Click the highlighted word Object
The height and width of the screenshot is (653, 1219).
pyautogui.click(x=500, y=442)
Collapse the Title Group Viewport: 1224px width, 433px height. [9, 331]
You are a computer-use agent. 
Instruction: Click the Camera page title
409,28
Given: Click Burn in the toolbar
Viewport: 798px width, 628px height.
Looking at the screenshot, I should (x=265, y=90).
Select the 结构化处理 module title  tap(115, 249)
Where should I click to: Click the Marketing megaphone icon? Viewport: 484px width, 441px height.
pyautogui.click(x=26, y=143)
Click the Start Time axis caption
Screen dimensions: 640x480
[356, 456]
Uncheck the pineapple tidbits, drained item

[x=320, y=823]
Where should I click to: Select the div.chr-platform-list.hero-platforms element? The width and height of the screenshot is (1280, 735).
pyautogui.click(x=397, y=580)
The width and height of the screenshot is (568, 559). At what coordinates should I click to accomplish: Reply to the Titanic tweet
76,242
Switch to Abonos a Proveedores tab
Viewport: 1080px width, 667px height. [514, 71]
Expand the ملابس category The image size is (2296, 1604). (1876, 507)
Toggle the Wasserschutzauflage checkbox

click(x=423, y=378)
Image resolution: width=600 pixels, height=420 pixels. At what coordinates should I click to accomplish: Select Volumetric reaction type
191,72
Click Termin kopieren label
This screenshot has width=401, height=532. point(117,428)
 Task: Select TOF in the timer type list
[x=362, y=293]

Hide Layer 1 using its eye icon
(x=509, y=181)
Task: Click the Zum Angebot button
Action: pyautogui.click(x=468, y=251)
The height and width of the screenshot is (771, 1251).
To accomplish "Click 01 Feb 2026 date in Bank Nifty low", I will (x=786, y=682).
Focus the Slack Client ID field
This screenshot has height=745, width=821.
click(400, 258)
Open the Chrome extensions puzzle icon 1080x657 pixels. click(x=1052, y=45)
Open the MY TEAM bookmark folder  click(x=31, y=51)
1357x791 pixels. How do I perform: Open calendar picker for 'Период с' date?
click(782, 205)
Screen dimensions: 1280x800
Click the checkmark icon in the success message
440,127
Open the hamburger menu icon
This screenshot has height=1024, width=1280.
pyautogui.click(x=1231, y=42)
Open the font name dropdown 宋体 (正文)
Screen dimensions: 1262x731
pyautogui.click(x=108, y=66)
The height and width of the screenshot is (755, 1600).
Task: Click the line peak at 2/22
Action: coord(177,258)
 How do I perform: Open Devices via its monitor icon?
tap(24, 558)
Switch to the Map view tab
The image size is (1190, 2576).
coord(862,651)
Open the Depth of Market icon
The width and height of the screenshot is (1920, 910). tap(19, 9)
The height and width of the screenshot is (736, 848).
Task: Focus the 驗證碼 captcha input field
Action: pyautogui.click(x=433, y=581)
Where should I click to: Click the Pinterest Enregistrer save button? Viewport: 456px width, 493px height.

■ ■ ■

- [PROMPT]: Transcribe the records above from the line holding "1357x791 pixels. How" down to the line holding "Open the hamburger menu icon", inclusive, without adding anything.

- [TASK OUTPUT]:
1357x791 pixels. How do I perform: Open calendar picker for 'Период с' date?
click(782, 205)
Screen dimensions: 1280x800
Click the checkmark icon in the success message
440,127
Open the hamburger menu icon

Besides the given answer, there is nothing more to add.